No Brasil Colônia, quando se falava em interiorização da Capital, as considerações de segurança sobrepunham-se a todas as demais. Não era segura uma cidade à beira mar. Salvador fora atacada muitas vezes, conquistada e saqueada. O Rio pagara também pesado tributo em vidas e fazendas. Praticamente todas as vilas e cidades litorâneas haviam sido invadidas e saqueadas: São Vicente, Vitória, Olinda, Recife, Salvador, Rio de Janeiro. A própria metrópole portuguesa, Lisboa, curvara-se à ameaça que Haya lhe fizera de enviar uma esquadra a subir o Tejo e concordara em pagar à Companhia Privilegiada das Índias Ocidentais, como indenização pela perda de Pernambuco, seis milhões de cruzados, além de devolver as peças de artilharia que conquistara e de conceder favores especiais no comércio de açúcar. Durante o Império, ainda se argumentava com a necessidade de colocar a sede do governo longe do alcance dos canhões das grandes potências marítimas; entretanto, outras razões emergiam com evidência maior, traduzindo anseios de "progresso" e "civilização".

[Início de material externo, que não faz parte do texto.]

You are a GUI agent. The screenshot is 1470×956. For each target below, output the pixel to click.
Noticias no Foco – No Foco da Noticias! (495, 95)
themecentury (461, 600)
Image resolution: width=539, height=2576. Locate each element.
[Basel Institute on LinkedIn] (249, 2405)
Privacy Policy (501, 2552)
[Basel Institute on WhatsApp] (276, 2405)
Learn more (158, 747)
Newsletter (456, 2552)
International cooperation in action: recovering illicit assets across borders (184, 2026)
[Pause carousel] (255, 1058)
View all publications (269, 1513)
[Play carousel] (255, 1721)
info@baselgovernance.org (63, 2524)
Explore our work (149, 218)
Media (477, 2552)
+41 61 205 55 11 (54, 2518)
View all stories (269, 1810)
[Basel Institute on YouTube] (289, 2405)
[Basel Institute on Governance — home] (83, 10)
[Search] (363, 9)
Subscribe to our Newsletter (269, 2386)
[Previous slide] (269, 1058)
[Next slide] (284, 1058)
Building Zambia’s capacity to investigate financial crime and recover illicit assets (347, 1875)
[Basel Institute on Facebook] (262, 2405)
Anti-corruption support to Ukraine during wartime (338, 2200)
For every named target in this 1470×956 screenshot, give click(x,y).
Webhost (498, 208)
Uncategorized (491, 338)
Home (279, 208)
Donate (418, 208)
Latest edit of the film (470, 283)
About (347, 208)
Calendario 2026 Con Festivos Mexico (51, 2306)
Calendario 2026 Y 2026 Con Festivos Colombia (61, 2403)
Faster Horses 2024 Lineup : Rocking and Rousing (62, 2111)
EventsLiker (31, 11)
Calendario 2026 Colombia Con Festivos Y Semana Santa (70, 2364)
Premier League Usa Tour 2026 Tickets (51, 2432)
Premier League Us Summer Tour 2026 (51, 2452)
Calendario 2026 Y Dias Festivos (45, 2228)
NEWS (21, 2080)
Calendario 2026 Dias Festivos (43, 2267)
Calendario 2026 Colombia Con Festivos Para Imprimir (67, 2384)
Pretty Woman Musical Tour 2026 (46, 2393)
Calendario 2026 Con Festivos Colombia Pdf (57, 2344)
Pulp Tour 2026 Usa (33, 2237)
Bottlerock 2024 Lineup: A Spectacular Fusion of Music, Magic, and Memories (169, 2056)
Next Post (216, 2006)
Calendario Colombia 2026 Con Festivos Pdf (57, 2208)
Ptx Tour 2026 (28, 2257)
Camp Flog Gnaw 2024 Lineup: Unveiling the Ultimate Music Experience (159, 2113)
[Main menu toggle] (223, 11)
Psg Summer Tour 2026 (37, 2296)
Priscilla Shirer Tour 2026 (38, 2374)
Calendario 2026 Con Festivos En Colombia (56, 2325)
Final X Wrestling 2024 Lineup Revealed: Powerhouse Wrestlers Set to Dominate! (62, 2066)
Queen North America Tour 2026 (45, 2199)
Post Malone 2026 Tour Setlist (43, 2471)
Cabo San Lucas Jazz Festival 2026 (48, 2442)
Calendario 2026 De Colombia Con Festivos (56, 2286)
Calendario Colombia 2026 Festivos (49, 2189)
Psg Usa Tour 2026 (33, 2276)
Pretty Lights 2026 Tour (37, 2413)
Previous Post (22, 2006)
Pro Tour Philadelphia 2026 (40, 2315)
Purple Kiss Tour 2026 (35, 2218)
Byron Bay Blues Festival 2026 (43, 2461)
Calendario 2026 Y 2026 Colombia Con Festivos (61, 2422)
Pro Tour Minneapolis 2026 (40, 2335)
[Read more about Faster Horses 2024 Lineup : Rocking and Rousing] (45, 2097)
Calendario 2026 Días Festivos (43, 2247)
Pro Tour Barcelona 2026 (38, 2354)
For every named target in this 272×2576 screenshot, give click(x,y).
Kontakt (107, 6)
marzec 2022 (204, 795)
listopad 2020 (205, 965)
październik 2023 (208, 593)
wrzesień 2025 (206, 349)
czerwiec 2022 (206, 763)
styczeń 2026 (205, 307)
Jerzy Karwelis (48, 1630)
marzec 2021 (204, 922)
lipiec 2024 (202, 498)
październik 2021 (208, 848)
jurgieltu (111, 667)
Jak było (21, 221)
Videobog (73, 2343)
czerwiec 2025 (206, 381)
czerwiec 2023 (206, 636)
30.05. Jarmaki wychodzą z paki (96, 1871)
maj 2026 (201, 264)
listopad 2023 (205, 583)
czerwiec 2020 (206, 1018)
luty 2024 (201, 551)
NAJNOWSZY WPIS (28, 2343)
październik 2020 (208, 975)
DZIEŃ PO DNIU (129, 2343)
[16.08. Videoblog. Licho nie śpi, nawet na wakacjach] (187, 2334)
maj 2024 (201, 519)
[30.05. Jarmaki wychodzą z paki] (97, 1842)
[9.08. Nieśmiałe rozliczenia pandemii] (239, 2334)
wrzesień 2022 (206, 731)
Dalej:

José Bonifácio destacava que a nova Capital criaria, em curto prazo, "um giro de comércio interno da maior magnitude" e Varnhagem afirmava que a Capital no interior "seria mais adequada a civilizar todo o sertão e a desenvolver suas latentes riquezas, bem como o comércio das províncias entre si''. Quando, por fim, a nova Capital foi construída no coração do Brasil e a mudança do governo se fez, o mundo era outro e o Presidente Kubitschek resumiu assim os objetivos da nacionalidade com a concretização do seu sonho secular: "Brasília representa a conquista do que tem sido nosso apenas no mapa. Dos oito milhões e quinhentos mil quilômetros quadrados do território nacional, permanecem despovoados nada menos que seis milhões". O mundo atravessara estranho período, enveredando por desvios que o levariam ao confronto sangrento das armas na segunda guerra mundial. Na Alemanha surgira a teoria do "espaço vital", de Karl Haussofer, que buscava legitimar o avanço dos países superpovoados sobre as áreas sem uso das nações de baixa densidade demográfica.

Na França Paul Reynaud, que viria a chefiar o governo do país, sugerira (1935) a criação de um novo Estado, no planalto central brasileiro (desabitado e entregue à própria sorte), para abrigar os excedentes populacionais do mundo. Mesmo depois da guerra, em plena Organização das Nações Unidas, ainda se ouviriam vozes propondo soluções com fundamentos semelhantes. Fazia-se, assim, urgente, a ocupação dos espaços vazios do interior brasileiro, se quiséssemos prevenir problemas futuros. E foi essa a razão fundamental da transferência da sede do Govemo. É evidente que fatores de ordem geográfica, econômica, política e social impuseram-se à consideração do Presidente Juscelino quando se decidiu não esperar mais e levar a Capital brasileira do litoral para o interior. Geograficamente a localização do Rio de Janeiro apresentava-se excêntrica e periférica, com todos os inconvenientes dessas circunstâncias.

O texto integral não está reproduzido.